Current and historical patterns of recruitment of Yellowstone cutthroat trout in Yellowstone Lake, Wyoming, as revealed by otolith microchemistry

Abstract

Yellowstone cutthroat trout inhabiting Yellowstone Lake have declined substantially over the past 25 years as a result of predation by invasive lake trout, the presence of whirling disease, and periods of persistent drought. We used otolith microchemistry to assess whether cutthroat trout recruitment patterns have changed in response to these environmental stressors. Though water chemistry variation among the 22 sampled spawning tributaries was low, we identified 9 distinct spawning stream clusters. Random forest models were developed for assessing relative recruitment, yielding a high classification accuracy of 84.4% for known-origin cutthroat trout fry otoliths and 79.0% for simulated otolith signatures based on water chemistry.
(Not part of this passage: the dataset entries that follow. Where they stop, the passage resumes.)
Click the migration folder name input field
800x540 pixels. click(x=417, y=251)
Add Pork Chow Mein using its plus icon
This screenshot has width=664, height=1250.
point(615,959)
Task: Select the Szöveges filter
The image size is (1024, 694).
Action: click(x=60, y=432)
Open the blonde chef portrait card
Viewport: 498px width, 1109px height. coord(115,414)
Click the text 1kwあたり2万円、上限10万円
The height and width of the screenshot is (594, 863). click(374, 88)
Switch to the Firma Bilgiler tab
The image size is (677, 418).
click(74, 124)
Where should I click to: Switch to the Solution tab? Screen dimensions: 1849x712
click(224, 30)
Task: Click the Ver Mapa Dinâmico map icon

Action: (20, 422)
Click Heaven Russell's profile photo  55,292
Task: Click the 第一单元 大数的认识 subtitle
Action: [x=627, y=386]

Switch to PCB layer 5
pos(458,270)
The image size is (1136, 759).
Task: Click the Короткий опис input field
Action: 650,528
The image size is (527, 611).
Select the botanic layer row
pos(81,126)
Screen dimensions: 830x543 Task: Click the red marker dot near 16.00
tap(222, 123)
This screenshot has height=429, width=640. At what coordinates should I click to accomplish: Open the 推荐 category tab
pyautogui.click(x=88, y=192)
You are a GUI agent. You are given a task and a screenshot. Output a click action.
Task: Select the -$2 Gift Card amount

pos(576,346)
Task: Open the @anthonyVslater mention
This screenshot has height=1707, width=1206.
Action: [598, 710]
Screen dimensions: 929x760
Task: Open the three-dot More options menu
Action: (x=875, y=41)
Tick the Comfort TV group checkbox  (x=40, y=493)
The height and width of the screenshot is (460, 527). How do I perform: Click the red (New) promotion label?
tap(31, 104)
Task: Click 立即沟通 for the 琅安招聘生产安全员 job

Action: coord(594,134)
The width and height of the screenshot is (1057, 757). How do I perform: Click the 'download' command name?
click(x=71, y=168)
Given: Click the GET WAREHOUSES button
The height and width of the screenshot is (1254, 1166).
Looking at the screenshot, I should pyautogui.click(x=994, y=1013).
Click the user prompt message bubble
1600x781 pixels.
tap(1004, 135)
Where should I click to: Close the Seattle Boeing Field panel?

Proportion of recruitment varied significantly between pre- and post-stressor samples (X2 = 15.40, P = 0.03). The majority of pre- (0.84) and post-stressor (0.77) recruitment occurred in the same three stream clusters, but there was a notable decrease in recruitment in streams with high whirling disease prevalence, and a notable increase from the tributary cluster without whirling disease and with low lake trout predation risk. Conservation efforts should be focused on protecting important spawning tributaries and improving cutthroat trout recruitment in spawning streams that in the past likely contributed much greater numbers of fish.